--- FRAGMENTO DE TEXTO ---

El por entonces Ministro de Hacienda y Finanzas Públicas, Alfonso Prat-Gay, relativizó la importancia de esa visita inaugural: "En este momento tenemos una misión del Fondo Monetario que lo único que está haciendo es analizar la situación de Argentina; nosotros no tenemos por qué hacerle caso". La aclaración es válida si se consiente la literalidad de la frase. "Argentina" no tenía por qué hacerle caso, pero su nuevo gobierno sí.
Son dos las razones por las cuales los gobiernos acatan las recomendaciones del FMI: porque ideológicamente las comparten o porque económicamente no tienen más remedio. Cuando se combinan ambas, como le sucede al gobierno de Macri, se le hace caso en todo. Un encomiable artículo de Julián Blejmar, publicado en la última edición dominical de El Cohete a la Luna, describe en detalle las equivalencias entre las políticas públicas impulsadas por Macri y las sugerencias incluidas en los informes finales de las auditorías completadas por el
staff del organismo en 2016 y 2017, en cumplimiento del Artículo IV del Convenio Constitutivo del FMI.
El gobierno aduce que las revisiones del Artículo IV sólo aconsejan medidas económicas pero no imponen las "condicionalidades" características de los programas de asistencia financiera del FMI, como los clásicos acuerdos stand-by. Verdadero, pero engañoso. La frontera entre los consejos y las condiciones se vuelve porosa a medida que crece la deuda pública de un país con el mercado internacional de capitales, y el nuestro está emitiendo bonos a un ritmo anual de 30.000 millones de dólares. A falta de lluvia de inversiones, tsunami de deuda. En su último informe, el FMI nos advierte la diferencia entre esos dos fenómenos climáticos. Después de pronosticar que "el endeudamiento se mantendrá elevado en los próximos años", se lamenta porque "la inversión extranjera directa sigue siendo escasa, equivalente a un 0,75% del PBI, comparada con el promedio de 1,5% del PBI entre 2006 y 2016", y explica que "posiblemente se deba al deseo de los inversores internacionales de ver un progreso sostenido en la implementación de las reformas estructurales".

--- MATERIAL DE TRABAJO ---

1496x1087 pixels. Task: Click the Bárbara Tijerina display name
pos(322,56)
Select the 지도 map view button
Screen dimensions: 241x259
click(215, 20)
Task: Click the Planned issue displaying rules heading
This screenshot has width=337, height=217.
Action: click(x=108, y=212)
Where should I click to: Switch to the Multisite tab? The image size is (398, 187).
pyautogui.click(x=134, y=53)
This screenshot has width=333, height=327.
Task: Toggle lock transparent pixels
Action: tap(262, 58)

---
--- MATERIAL DE TRABAJO ---

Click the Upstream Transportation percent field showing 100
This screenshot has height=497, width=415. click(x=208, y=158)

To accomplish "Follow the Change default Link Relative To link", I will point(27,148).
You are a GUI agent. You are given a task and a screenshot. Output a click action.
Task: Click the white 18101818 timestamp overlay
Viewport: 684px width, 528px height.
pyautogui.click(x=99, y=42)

---

> **TAREAS PROPUESTAS**:
#1 Responde según el fragmento sobre el FMI:
(a) ¿Qué cargo ocupaba entonces Alfonso Prat-Gay?
(b) ¿En qué medio se publicó el artículo de Julián Blejmar?
(c) ¿A qué ritmo anual está emitiendo bonos el país?
#2 Transcribe el fragmento sobre el FMI desde "El por entonces" hasta "nuevo gobierno sí.".

> **TAREAS RESUELTAS**:
#1
(a) Era Ministro de Hacienda y Finanzas Públicas.
(b) Se publicó en El Cohete a la Luna, en su última edición dominical.
(c) Emite bonos a un ritmo anual de 30.000 millones de dólares.

#2
El por entonces Ministro de Hacienda y Finanzas Públicas, Alfonso Prat-Gay, relativizó la importancia de esa visita inaugural: "En este momento tenemos una misión del Fondo Monetario que lo único que está haciendo es analizar la situación de Argentina; nosotros no tenemos por qué hacerle caso". La aclaración es válida si se consiente la literalidad de la frase. "Argentina" no tenía por qué hacerle caso, pero su nuevo gobierno sí.